= Beginning of Section =
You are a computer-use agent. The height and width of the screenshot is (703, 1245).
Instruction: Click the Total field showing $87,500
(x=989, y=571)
= End of Section =
= Beginning of Section =
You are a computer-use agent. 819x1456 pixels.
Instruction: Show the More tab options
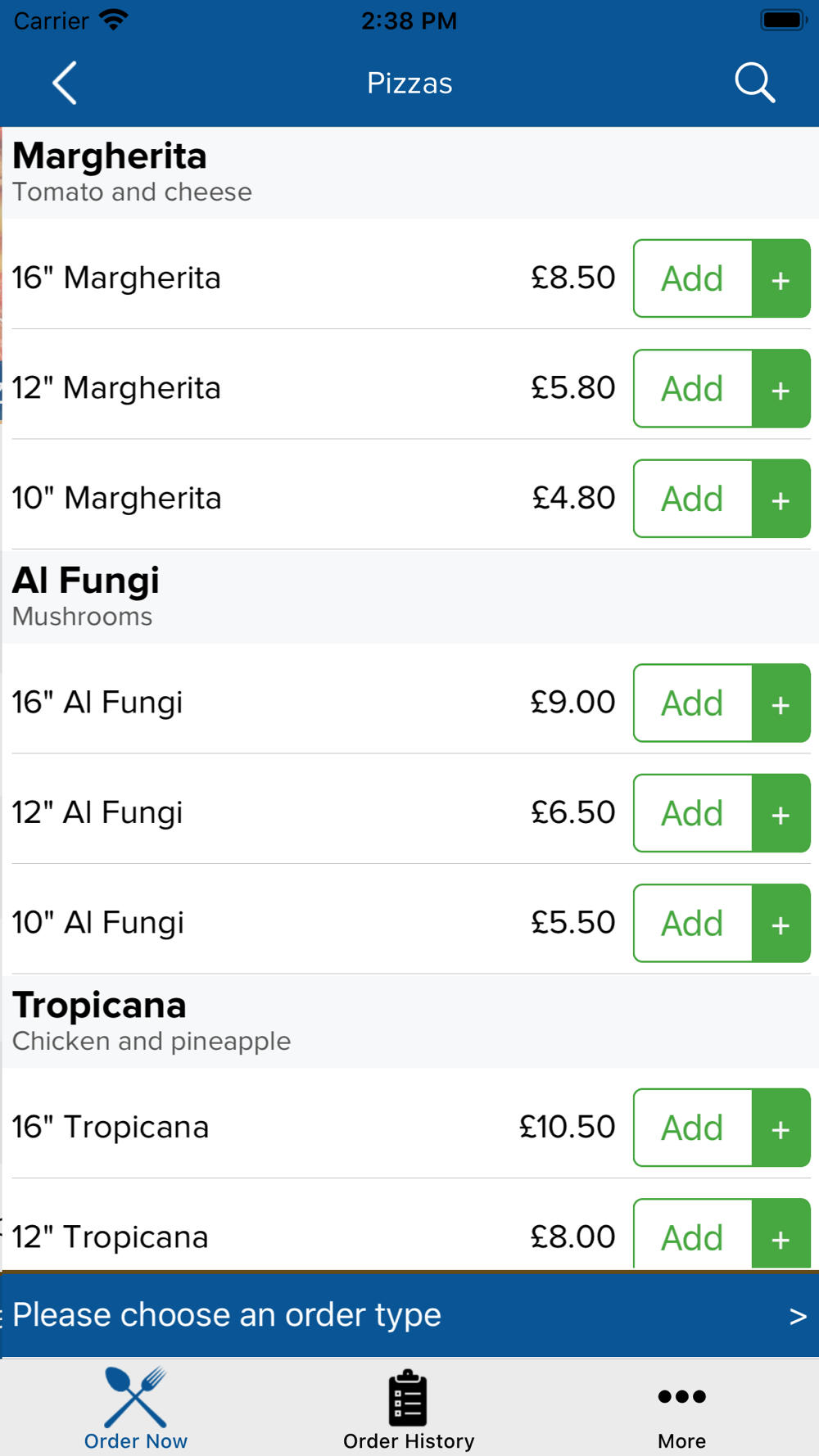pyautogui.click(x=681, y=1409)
= End of Section =
REQUIRED WORK: When the word "computer" appears in a line of the listing, copy that line.

RESULT OF THIS EXERCISE:
You are a computer-use agent. The height and width of the screenshot is (703, 1245).
You are a computer-use agent. 819x1456 pixels.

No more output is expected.